Thursday, July 17, 2008
This lesson is the most important one for us to understand and incorporate into our everyday lives. One's "Path with Heart" begins at this moment and continues throughout life. Please tell me what the lesson is. There is never judgement here, just learning and growing together. All that I ask is that you be serious and sincere with your contribution.
This is a true story from a Shaolin Temple that poses a question one must understand to become a warrior and overcome this world. Can you tell me the lesson? Please try but only if you're serious.
There was a young Shaolin Monk who had endured and trained for quite a while the intense mind and body studies required to become a true warrior priest. One day he received word that his master wanted to see him. Now most of you probably don't know that the only possessions a monk had were his clothes, a staff, and a rice bowl. These were with him always so when he went to see his master, he had these with him. Upon arrival at the master's quarters, he was told to have a seat on the bench in the outer room until summoned. He had no idea why his master wanted to see him but figured he was to be tested. After all, he was training and studying hard so what else could it be. He started going over everything he could think of in his mind wanting to be prepared and not disappoint his master. After a while, his master summoned him into the next room where the monk sat down and hoped he was prepared. There was a brief pause, then his master said, "I have but one question for you. Which side of your staff did you set your bowl?"
Friday, July 11, 2008
"The men of old understood a great deal. How much?
In the beginning they did not know that anything existed; this is virtually perfect knowledge, for nothing can be added. Later, they knew that some things existed but they did not distinguish between them. Next came those who distinguished between things, but did not judge things as 'being' or 'non- being'. It was when judgments were made that the Tao was damaged...."
--The Book of Chuang Tzu, Chapter Two "Working Everything Out Evenly", trans. Martin Palmer
The passage above parallels the development of the child's mind. The sage is like a child, open, not separate, not thinking so not- doing(another blog topic...lol), the empty mirror. The child's consciousness does not differentiate. The" wise" (adults) think and in doing so "damage" the essential perfection of Tao. Thought and language "distinguish" and divide. The sage laughs at the wise fools? "What do we 'know'?"
So now back to being/non-being. Being is everything material, everything you can describe or fathom. Non-being is where we came from, beyond description yet it's always with us. It is our task here in the material world to get back to our beginning, our perfect state. To become like children again. I imagine most have heard that statement before by the wisest man I know.
To know something definite is totally different than knowledge of Tao because Tao is beyond concept and language.
To conceptualize is to categorize, which divides Tao into that which is, and that which isn't, making it imperfect knowledge because Tao is indivisible.

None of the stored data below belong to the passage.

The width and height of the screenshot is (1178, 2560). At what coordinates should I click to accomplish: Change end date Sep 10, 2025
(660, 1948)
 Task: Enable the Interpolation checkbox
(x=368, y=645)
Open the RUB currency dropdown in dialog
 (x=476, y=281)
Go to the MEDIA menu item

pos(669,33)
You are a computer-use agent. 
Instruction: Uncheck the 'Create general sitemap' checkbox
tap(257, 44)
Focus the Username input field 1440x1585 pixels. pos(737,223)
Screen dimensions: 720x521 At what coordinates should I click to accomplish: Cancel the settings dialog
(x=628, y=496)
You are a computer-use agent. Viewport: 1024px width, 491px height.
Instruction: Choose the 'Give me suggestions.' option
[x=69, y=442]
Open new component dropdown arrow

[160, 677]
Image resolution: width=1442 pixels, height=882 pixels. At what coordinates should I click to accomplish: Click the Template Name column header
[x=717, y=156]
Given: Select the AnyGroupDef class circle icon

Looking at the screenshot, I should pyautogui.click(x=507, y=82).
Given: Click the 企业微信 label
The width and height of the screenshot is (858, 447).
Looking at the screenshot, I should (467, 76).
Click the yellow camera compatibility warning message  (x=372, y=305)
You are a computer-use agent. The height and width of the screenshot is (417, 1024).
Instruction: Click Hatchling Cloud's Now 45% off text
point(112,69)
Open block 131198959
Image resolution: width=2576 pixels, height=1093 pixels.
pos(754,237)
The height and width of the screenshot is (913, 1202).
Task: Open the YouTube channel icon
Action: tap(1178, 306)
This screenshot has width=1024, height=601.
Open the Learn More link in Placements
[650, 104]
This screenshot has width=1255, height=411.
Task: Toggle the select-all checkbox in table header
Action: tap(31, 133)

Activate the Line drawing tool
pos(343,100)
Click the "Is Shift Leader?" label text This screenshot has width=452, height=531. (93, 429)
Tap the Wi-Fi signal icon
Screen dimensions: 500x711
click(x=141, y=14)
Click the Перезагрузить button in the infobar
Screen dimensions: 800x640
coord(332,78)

Thought follows the same principle as language, it relies on distinctions and relations to be intelligible, but there is no relation in the absolute. To think, conceptualize, or speak is to profane Tao by making it into relative truth.
Realization is not necessarily the realization of a thought, it can be realization of Tao by manifesting wholeness, the realization of the sage.
Although the sage is wise, he is like a baby because he does not divide the world into self and other, subject and object. That is the first division upon which all language and thought are based. Without this initial division there can be no coherent meaning. In Piaget's stages of childhood development there is indeed a stage like this, it is a scientifically observable fact. Children at or below this stage (even though they can use language) think that everyone knows what they are thinking because their concept of self and other is not yet fully congealed. The Taoist sages knew this thousands of years ago.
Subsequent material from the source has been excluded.